▶ **PROBLEM TO SOLVE**
Could you return, exactly as written, every line from the one containing "The width and" through the last line of the entries below, leaving out the pictures?

Dataset entries
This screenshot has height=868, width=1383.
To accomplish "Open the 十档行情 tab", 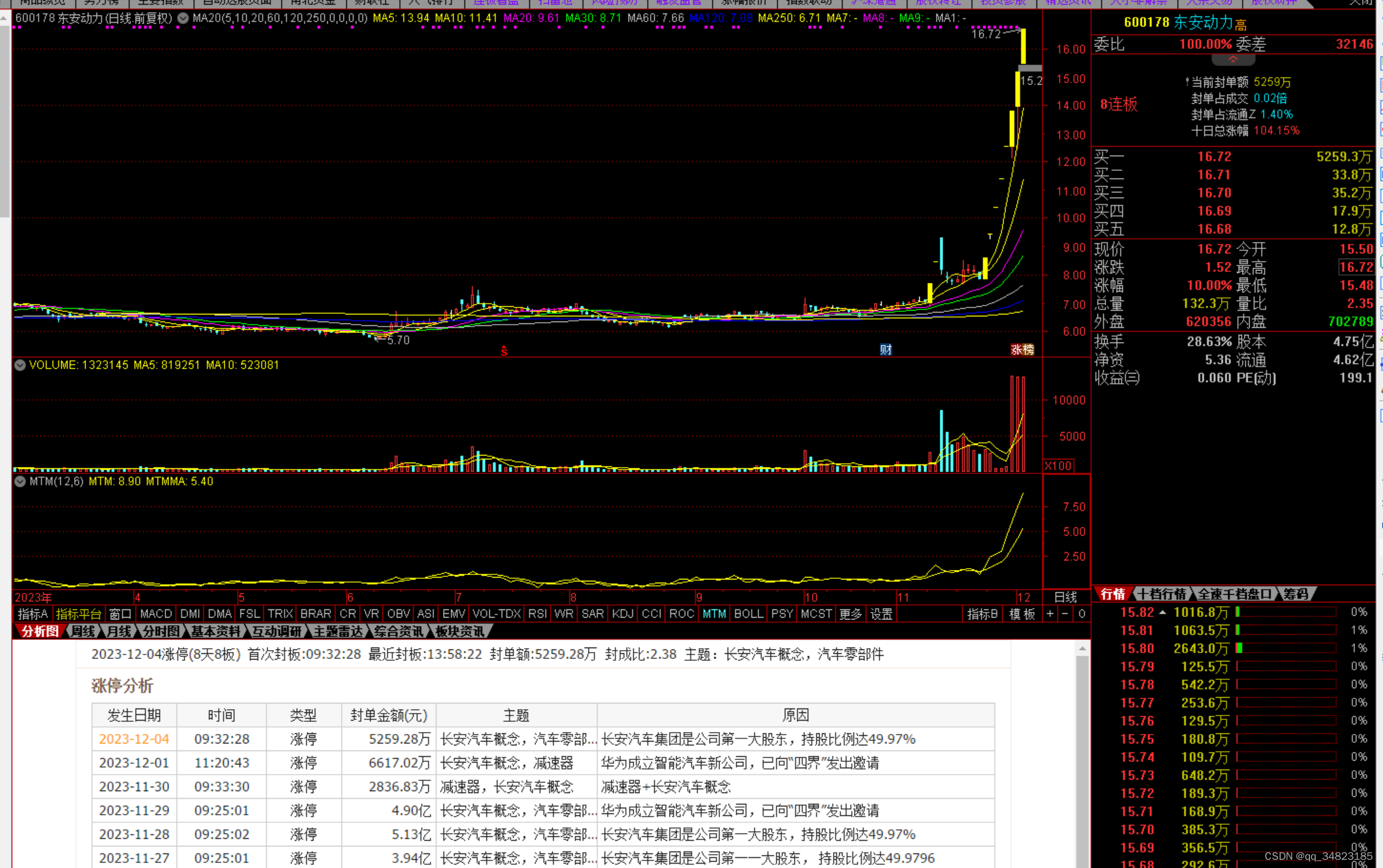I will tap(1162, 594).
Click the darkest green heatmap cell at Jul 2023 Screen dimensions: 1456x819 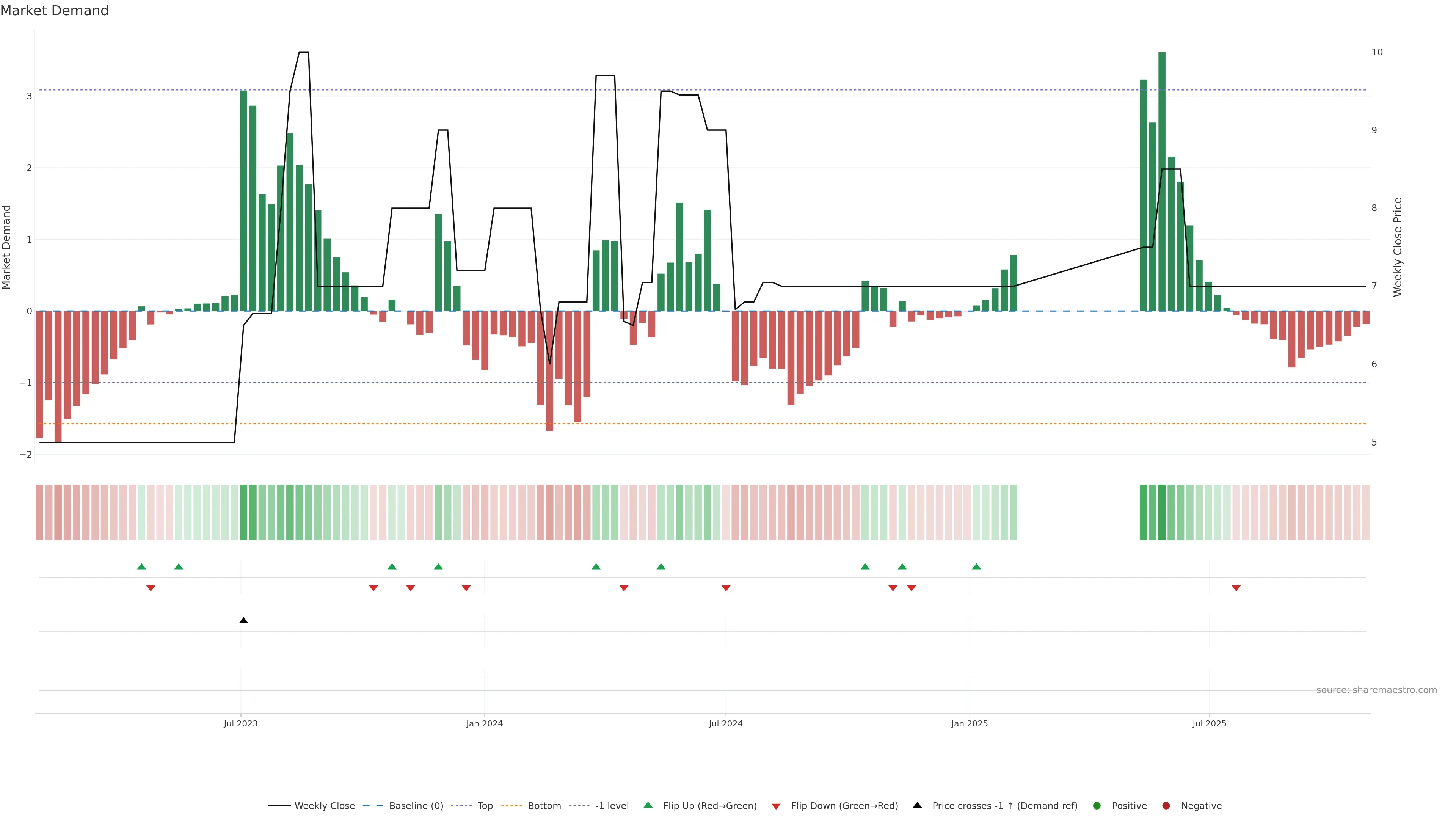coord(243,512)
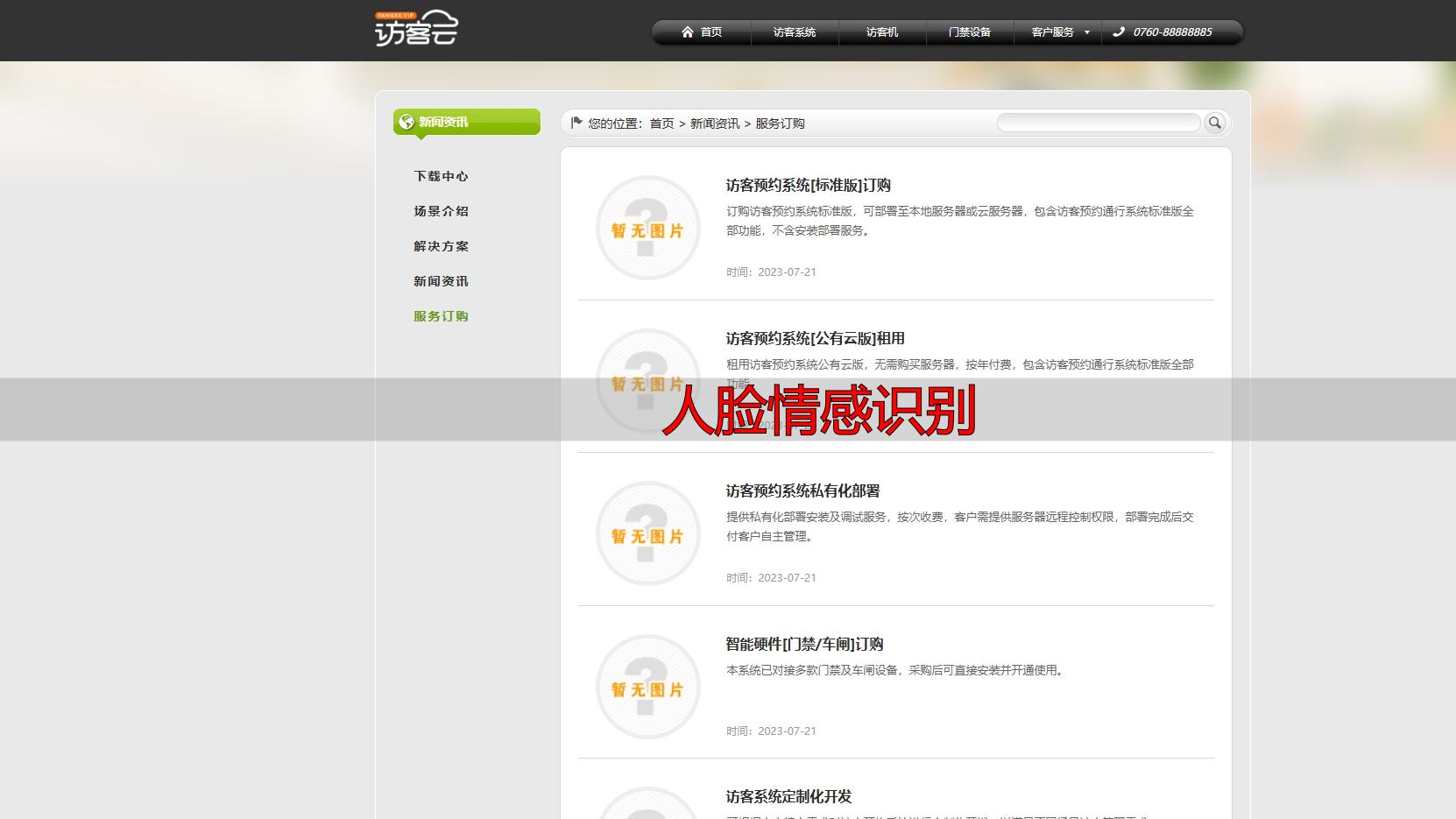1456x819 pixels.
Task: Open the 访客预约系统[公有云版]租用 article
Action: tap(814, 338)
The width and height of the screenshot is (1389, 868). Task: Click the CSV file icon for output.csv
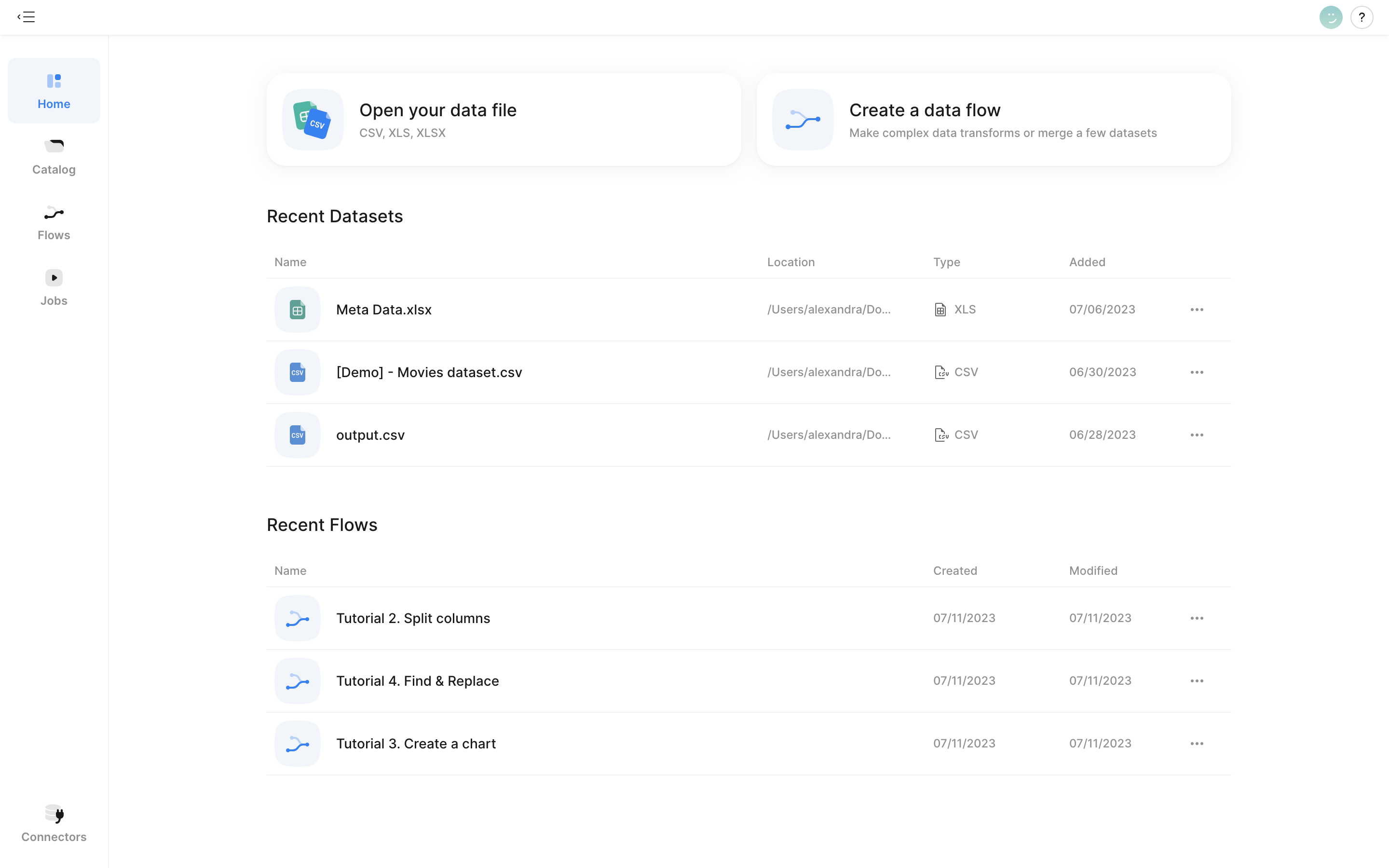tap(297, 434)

▶ **YOUR RESPONSE**
The width and height of the screenshot is (1389, 868). Task: Click the CSV file icon for output.csv
tap(297, 434)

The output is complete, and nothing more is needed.